The switching behavior can also be explained through the energy band diagram of the Ag/ZnO/PVA:MoS₂/ITO device, as presented in Figure 4b. When the voltage is applied to the Ag electrode, electrons can easily pass through the ZnO due to the work functions of Ag (4.2 eV) and ZnO (5.2 eV) being approximate [39]. The highest occupied molecular orbital (HOMO) and lowest unoccupied molecular orbital (LUMO) of PVA and MoS₂ are shown in Figure 4b [40,41,42,43]. A large energy gap between MoS₂ and PVA suggests that MoS₂ acts as a trapping centra and the electron transfer will occur from PVA to MoS₂. It also indicates that the conductive mechanism in the HRS is SCLC. When the lower reverse voltage is applied, the conductive filament does not break, which confirms the device is nonvolatile. A number of sulfur vacancies acting as the trap centers are introduced by the MoS₂ nanosheets, which contribute to the formation of conductive filaments when the flow of current is highly localized to a small fraction of device area, resulting in the RS behavior [44]. Thus, the memory characteristic in PVA:MoS₂ composite is related to the highly localized electric field formed by MoS₂ nanosheets, and the local electric field inside the PVA:MoS₂ film can be reduced by inserting the ZnO protective layer as shown in Figure 4(ci), improving the stability of the device.

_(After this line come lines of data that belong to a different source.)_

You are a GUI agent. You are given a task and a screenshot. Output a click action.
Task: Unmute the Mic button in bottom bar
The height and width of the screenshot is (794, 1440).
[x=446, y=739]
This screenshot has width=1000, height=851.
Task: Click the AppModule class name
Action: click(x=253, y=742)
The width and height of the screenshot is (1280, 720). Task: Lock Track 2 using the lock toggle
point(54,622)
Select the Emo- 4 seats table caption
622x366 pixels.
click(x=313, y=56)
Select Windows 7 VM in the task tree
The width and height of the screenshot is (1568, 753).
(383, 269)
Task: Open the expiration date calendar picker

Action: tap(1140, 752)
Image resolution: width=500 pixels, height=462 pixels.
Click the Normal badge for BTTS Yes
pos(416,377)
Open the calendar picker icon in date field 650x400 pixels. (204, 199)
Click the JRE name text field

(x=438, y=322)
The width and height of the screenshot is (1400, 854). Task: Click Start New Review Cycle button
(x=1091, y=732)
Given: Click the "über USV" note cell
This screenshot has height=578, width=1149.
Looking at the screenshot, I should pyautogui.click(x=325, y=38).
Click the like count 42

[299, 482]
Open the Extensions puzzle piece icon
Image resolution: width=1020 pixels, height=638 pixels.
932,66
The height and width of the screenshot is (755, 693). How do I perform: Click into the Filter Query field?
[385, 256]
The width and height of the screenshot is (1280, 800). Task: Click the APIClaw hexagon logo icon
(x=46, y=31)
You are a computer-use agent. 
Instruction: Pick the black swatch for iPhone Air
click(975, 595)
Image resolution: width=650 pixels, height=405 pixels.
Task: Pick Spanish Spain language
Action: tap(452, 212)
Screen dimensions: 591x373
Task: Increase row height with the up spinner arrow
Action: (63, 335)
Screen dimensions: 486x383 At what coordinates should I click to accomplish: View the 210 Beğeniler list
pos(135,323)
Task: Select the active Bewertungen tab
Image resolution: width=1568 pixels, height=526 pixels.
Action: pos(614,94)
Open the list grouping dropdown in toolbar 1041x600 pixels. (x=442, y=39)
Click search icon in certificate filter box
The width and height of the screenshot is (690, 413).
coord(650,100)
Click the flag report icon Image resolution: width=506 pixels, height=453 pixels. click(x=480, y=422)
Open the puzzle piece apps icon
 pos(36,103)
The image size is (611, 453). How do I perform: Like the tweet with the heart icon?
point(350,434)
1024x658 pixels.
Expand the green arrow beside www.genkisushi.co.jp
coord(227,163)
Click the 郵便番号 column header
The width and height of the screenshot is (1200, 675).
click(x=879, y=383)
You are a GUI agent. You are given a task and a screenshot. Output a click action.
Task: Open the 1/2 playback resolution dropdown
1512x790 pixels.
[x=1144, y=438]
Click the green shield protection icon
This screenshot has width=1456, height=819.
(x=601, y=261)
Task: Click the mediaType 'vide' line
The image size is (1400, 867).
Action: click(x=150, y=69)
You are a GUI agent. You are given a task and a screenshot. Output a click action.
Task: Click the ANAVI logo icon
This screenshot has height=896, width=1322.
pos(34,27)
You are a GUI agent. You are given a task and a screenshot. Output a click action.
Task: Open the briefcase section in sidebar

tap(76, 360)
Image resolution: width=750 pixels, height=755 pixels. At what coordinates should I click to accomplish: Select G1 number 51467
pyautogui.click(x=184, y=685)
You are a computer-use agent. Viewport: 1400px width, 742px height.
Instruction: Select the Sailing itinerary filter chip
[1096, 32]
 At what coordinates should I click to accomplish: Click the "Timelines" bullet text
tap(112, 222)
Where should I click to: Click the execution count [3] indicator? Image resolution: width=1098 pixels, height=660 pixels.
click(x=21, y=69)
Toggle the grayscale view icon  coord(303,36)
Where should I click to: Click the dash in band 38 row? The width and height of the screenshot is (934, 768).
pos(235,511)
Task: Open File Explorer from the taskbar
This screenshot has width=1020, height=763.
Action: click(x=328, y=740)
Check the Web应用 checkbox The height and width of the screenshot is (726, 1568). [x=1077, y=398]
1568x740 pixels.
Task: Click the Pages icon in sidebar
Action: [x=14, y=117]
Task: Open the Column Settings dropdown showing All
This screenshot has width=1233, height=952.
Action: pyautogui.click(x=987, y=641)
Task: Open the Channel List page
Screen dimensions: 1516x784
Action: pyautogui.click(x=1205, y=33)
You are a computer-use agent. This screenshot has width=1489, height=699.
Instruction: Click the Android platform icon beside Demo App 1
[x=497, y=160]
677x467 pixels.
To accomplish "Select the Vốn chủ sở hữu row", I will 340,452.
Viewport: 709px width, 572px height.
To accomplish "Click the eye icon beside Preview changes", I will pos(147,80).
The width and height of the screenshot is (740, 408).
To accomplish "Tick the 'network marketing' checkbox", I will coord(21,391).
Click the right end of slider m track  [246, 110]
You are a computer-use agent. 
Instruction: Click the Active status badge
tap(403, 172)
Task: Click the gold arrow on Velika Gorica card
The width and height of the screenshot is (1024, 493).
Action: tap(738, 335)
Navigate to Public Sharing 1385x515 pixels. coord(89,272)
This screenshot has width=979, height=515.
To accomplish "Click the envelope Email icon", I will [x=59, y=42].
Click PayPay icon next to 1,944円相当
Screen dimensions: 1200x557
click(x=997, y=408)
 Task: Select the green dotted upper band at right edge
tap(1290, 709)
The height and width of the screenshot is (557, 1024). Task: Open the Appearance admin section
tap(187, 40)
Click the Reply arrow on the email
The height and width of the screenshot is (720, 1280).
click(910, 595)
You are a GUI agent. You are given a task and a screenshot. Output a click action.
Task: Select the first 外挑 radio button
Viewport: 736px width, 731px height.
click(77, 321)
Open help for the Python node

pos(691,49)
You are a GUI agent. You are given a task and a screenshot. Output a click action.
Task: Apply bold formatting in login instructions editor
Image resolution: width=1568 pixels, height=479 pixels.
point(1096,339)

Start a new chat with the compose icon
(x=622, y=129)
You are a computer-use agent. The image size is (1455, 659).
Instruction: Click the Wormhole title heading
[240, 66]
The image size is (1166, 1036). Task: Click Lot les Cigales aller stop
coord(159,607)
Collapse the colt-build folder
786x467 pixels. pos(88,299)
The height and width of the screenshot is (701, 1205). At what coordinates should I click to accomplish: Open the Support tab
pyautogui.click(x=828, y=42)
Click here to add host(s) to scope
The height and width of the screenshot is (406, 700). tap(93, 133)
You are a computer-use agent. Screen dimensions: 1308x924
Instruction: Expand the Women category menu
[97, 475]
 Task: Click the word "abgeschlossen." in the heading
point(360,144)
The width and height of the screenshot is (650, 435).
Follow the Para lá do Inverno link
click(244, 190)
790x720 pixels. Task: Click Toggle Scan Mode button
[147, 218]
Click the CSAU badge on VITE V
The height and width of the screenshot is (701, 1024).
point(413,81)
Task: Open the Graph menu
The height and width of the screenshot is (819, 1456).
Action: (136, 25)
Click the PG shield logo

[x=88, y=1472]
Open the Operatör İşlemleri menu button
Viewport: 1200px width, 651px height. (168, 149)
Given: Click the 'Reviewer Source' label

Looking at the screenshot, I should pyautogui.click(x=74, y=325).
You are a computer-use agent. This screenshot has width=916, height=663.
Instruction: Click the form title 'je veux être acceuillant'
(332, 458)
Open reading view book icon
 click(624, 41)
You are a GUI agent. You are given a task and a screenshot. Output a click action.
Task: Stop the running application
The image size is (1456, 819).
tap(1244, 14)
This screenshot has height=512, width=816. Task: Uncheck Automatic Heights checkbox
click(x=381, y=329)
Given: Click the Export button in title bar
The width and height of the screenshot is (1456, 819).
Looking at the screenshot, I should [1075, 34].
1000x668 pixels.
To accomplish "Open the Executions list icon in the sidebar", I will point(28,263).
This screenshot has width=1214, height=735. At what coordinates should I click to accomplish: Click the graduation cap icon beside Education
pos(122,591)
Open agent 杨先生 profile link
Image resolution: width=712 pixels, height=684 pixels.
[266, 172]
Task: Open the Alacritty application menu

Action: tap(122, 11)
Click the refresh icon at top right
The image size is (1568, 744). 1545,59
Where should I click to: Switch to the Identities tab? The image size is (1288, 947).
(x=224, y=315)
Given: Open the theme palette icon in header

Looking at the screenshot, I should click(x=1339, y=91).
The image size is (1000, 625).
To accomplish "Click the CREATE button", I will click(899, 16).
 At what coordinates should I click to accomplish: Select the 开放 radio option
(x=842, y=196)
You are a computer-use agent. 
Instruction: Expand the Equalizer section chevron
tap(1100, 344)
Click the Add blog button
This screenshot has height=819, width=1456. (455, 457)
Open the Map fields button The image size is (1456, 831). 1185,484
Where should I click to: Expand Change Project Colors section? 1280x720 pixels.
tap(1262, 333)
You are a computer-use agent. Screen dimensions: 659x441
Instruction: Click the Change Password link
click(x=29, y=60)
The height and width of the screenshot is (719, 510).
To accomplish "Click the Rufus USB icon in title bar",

According to the above discussion, which demonstrates the device is a CFs-type memory, a nonvolatile resistive switching model has been proposed to analyze the RS phenomena of the Ag/ZnO/PVA:MoS₂/ITO device as shown in Figure 4b. The initial state of the device is HRS. Then, the conduction behavior of the Ag/ZnO/PVA:MoS₂/ITO device follows Ohmic conduction mechanism in the LRS, indicating the formation of a metallic conductive path in the Ag/ZnO/PVA:MoS₂/ITO device. When the positive voltage is applied to the top Ag electrode, the Ag loses electrons and would be oxidized into Ag⁺ ions. Then, the Ag⁺ ions would migrate toward the ITO electrode under the high external electric field. Finally, the Ag⁺ ions would be reduced to Ag atoms near the ITO electrode. Once the Ag conductive filament connects the two electrodes with the accumulation of Ag atoms from the top to bottom electrodes, the device would change from HRS to LRS. The existence of ZnO can also lead to the generation of some oxygen vacancies, which is also beneficial for the formation of conductive filaments. However, the conductive filaments in our device are more likely to be Ag filaments [10,25,45,46]. When the voltage polarity is reversed, the Ag conductive filament will break at the weakest point and the device will return to the high resistance state (HRS). Figure 4(cii,ciii) show the schematic presentation of resistive switching mechanism in LRS and HRS, respectively.

4. Conclusions

In summary, the Ag/ZnO/PVA:MoS₂/ITO organic/inorganic heterojunction resistive memory has been designed by a spin-coating method and other simple processes in this paper. The effects of the PVA/MoS₂ mixtures with various volume ratios on the RS performance of devices were studied systematically. The RS characteristics of Ag/ZnO/PVA:MoS₂/ITO devices were discussed and the physical model of the switching mechanism was established. The XRD analysis shows that the addition of MoS₂ will reduce the crystalline state of the switching layer and produce the RS performance. It also concludes that the Ag/PVA:MoS₂/ITO device with the optimal ratio PVA:MoS₂ = 4:1 shows excellent resistive switching behaviors, including a high resistive memory window up to 10⁴, reliable repeatability and long cycling time. This work suggests that the Ag/ZnO/PVA:MoS₂/ITO device has the application potential of high-density multilevel data storage.